## INSTRUCTION
Reproduce the lines below, starting at the first line and ending at the line that contains "Looking at the", with "coordinate pair" replaced by "point" and everything else unchanged. Omit the pictures from your reproduction.

*** Opening MATERIAL SHOWN ***

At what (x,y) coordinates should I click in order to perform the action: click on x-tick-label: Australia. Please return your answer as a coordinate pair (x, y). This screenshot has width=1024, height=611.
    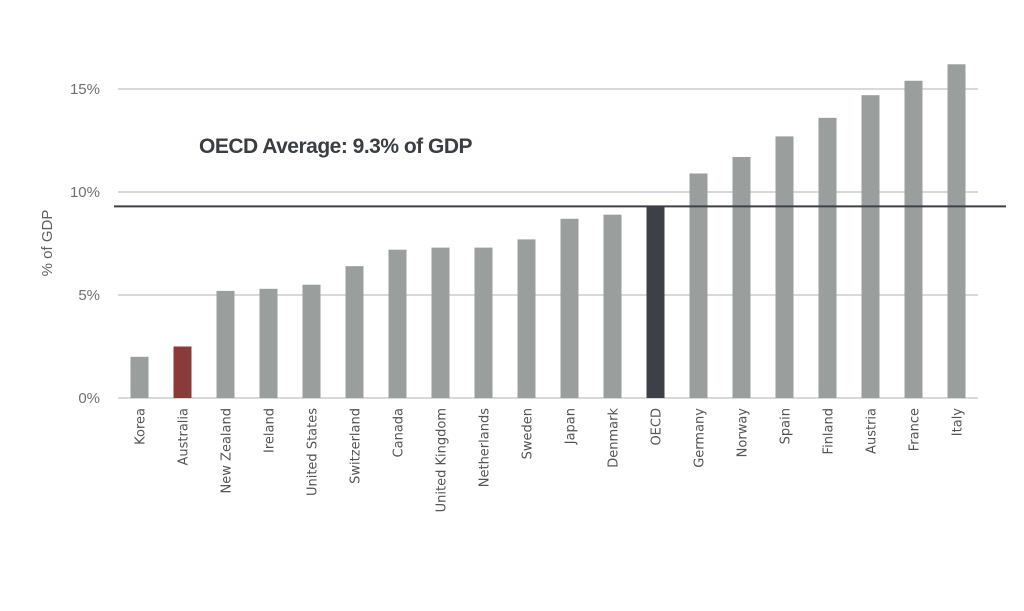
    Looking at the image, I should click on (184, 437).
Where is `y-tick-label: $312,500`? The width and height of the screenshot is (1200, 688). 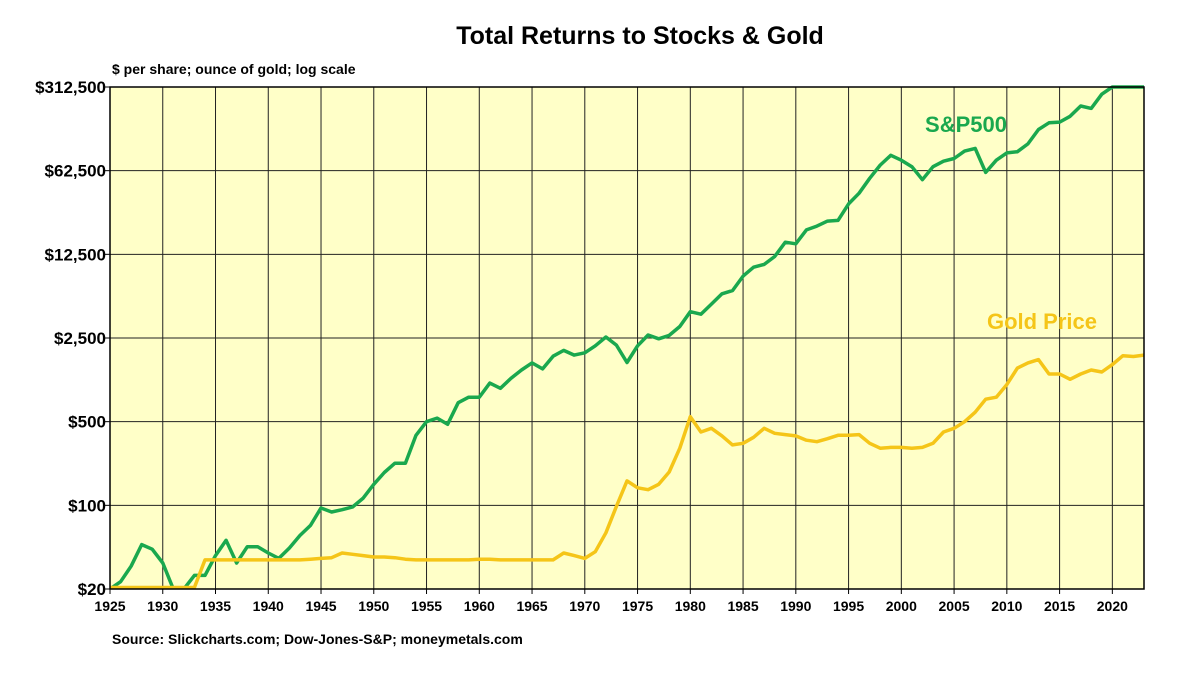 y-tick-label: $312,500 is located at coordinates (70, 88).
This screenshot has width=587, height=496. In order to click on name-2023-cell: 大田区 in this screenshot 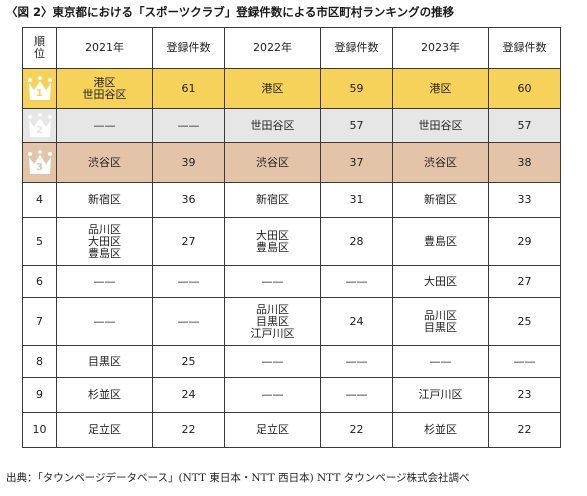, I will do `click(440, 282)`.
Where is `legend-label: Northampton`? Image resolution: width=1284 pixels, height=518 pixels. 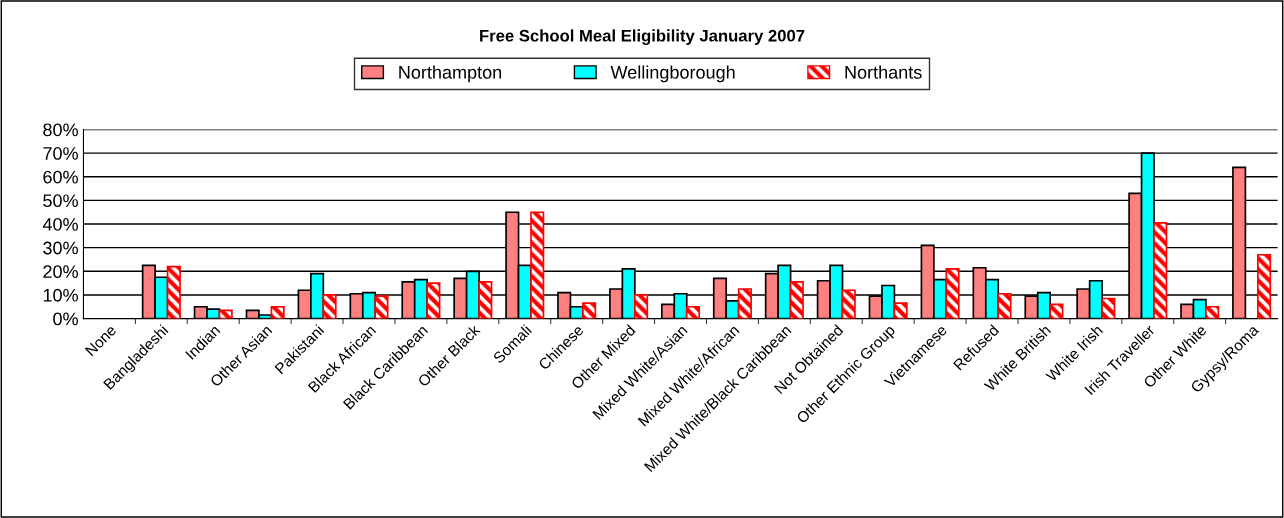
legend-label: Northampton is located at coordinates (450, 74).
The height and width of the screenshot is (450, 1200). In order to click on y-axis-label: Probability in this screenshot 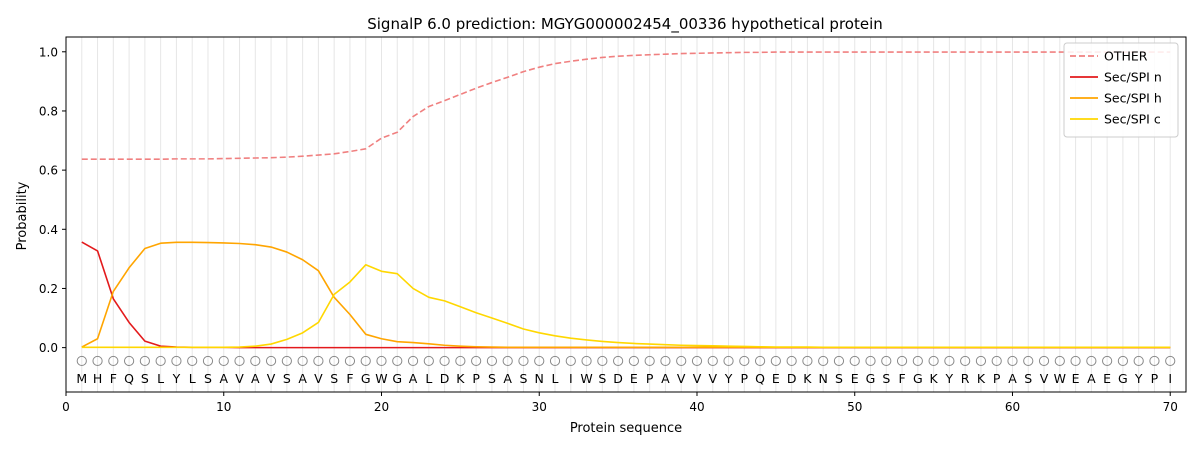, I will do `click(22, 216)`.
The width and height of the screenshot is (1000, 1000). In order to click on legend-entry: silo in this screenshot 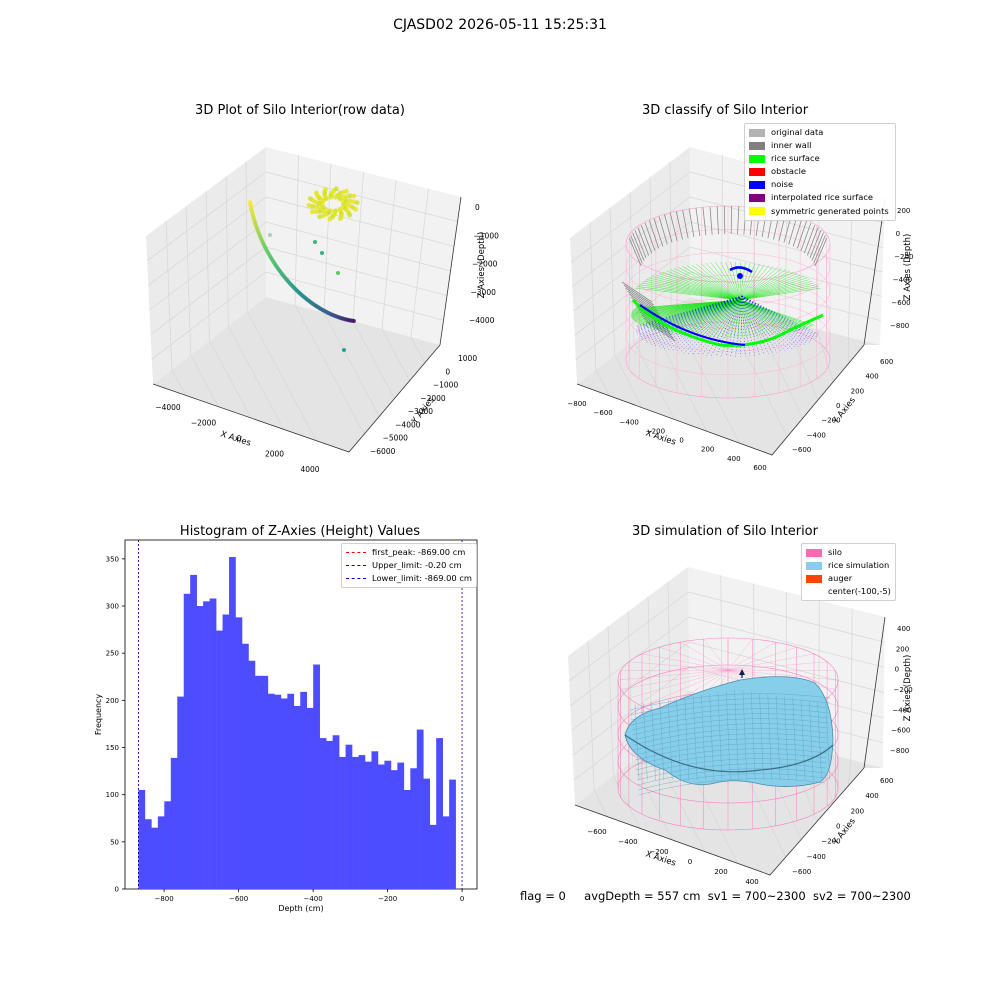, I will do `click(848, 552)`.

*** Closing MATERIAL SHOWN ***

## EXERCISE OUTPUT
At what (x,y) coordinates should I click in order to perform the action: click on x-tick-label: Australia. Please return your answer as a point (x, y). This screenshot has width=1024, height=611.
    Looking at the image, I should click on (184, 437).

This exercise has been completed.